Нечто такое, если считать от обратного, высказал и странный завсегдатай китайского ресторанчика. Приезжали туда без опаски — целой компанией и, конечно, при оружии. Успели присмотреться к посетителям. В большинстве своём — русским, и не трудно догадаться — из великого племени беженцев. Как-то уж так получалось, что этот русский, приходивший всегда в обществе пожилого японца, оказывался за соседним столиком; намётанный глаз мог заметить: присматривается. А когда однажды Савинков остался один, — полковник Сычевский и вся братия вышли покурить, — прямо подошёл и без обиняков сказал:
— Борис Викторович, я хотел бы с вами посекретничать. Меры безопасности примите на своё усмотрение.
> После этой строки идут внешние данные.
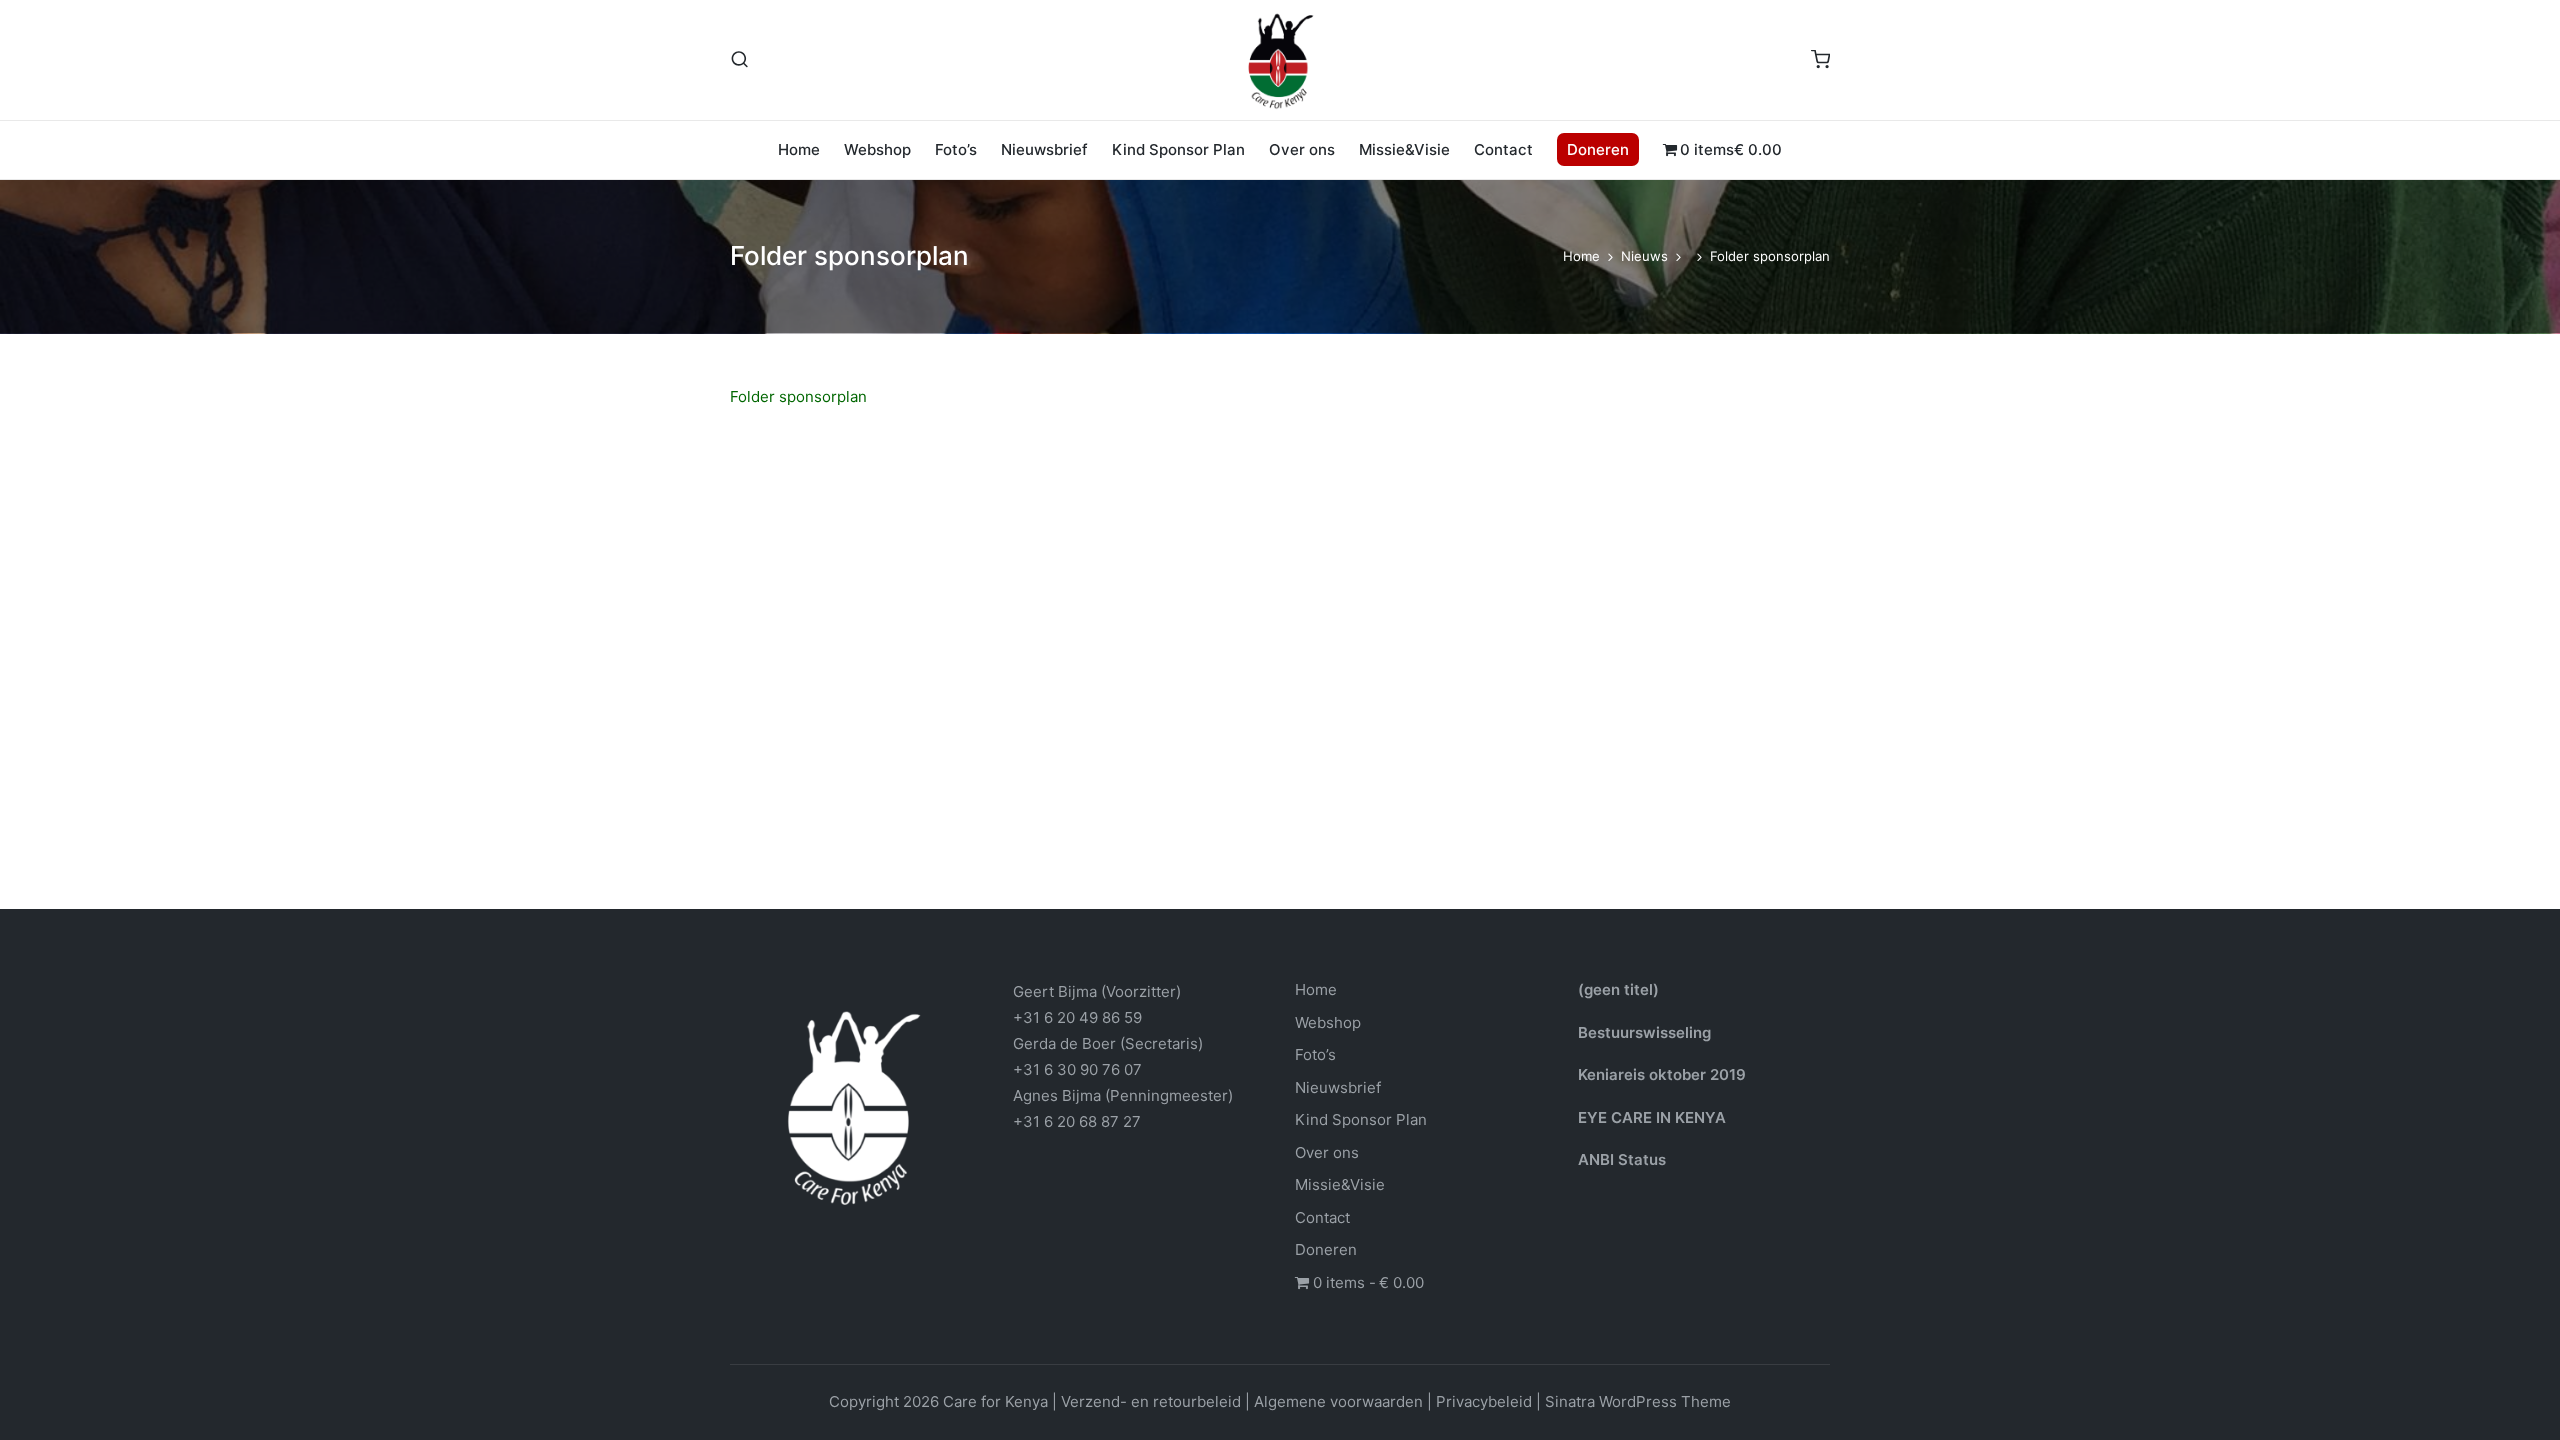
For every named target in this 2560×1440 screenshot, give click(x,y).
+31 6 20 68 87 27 (1077, 1121)
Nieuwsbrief (1338, 1087)
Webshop (1328, 1022)
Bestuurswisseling (1644, 1032)
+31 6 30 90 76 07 (1077, 1069)
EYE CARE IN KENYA (1652, 1117)
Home (1316, 989)
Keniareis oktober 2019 (1662, 1074)
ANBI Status (1622, 1159)
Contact (1322, 1217)
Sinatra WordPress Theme (1638, 1401)
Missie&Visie (1340, 1184)
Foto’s (1315, 1054)
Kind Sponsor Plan (1361, 1119)
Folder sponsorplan (798, 396)
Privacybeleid (1484, 1401)
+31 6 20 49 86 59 (1077, 1017)
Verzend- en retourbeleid (1151, 1401)
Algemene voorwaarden (1338, 1401)
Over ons (1327, 1152)
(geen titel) (1618, 989)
Не дожидаясь ответа, тотчас же отошёл на прежнее место. Последняя фраза, несколько унизительная, сразила Савинкова: он согласился. Но кто этот — не молодой, не старый? Лет тридцати пяти. Офицер? Учитель? Доктор? Интеллигентный медвежатник?.. Всё, что угодно, к нему подходило... и ничего ровным счётом не объясняло. Человек себе на уме.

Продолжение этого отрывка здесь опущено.